Negarawan Sejati bukan Tukang Klaim

Oleh Ayik Heriansyah
Pengurus LD PWNU Jabar

Sulit mengatakan bahwa negara Indonesia adalah negara sekuler seperti yang dituduhkan kelompok radikal. Karena kemerdekaan Indonesia diinsafi dan diyakini sebagai rahmat dari Allah swt. Seperti yang termaktum di dalam Pembukaan UUD 45 alinea ke-3: “Atas berkat rahmat Allah Yang Maha Kuasa dan dengan didorongkan oleh keinginan luhur, supaya berkehidupan kebangsaan yang bebas, maka rakyat Indonesia menyatakan dengan ini kemerdekaannya.”

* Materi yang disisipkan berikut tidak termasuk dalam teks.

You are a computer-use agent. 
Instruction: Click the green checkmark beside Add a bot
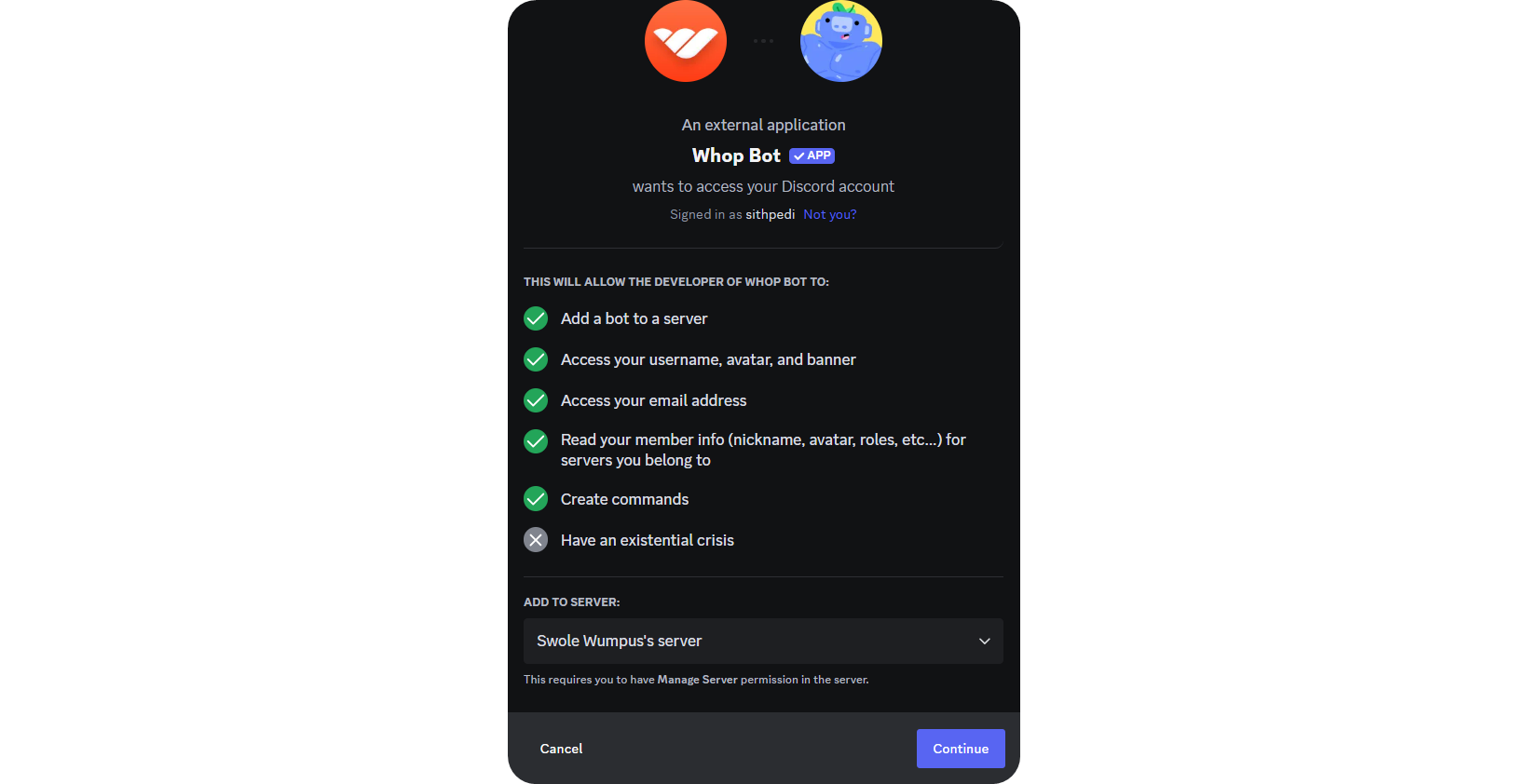click(535, 318)
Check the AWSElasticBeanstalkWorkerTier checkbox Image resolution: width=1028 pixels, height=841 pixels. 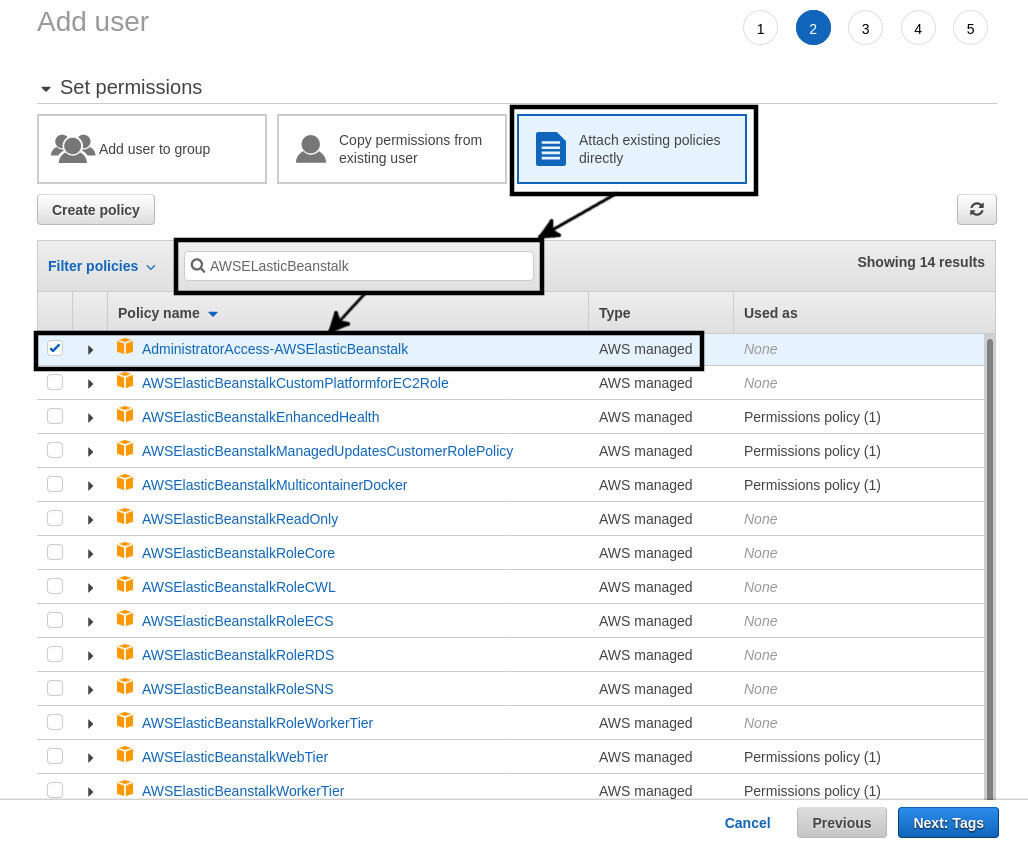coord(55,789)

Para pendiri bangsa tidak mengklaim kemerdekaan Indonesia adalah hasil jerih payah dan pengorbanan mereka melawan penjajah. Inilah puncak kesadaran yang dimiliki oleh orang-orang selalu mengaitkan hati dengan Allah swt. Merekalah negarawan sejati.

Seorang ahli hakikat mengatakan: “Orang yang telah sampai pada hakikat Islam tidak akan melemah dalam beramal. Orang yang telah sampai pada hakikat iman tidak akan berpaling pada amal. Dan orang yang telah sampai pada hakikat ihsan tidak akan menoleh kepada apa pun dan siapa pun kecuali kepada Allah.”

Dari proses pembentukan sampai perjalanan bangsa Indonesia banyak mengalami permasalahan. Akan tetapi Seorang negarawan benar-benar dituntut keikhlasannya, keluasan hatinya, kebesaran jiwanya, kecerdasan akalnya dan kekuatan badannya agar kemaslahatan sampai ke setiap orang tanpa terkecuali meski dia tidak mengenal siapa orang yang diurusnya.

Semakin banyak orang yang merasakan manfaat dari kebijakan politiknya, maka semakin besar pahala yang diterimanya. Jika kemaslahatan itu dirasakan sepanjang waktu, maka ia menjadi pahala jariyah yang diterima negarawan sampai yaumil hisab.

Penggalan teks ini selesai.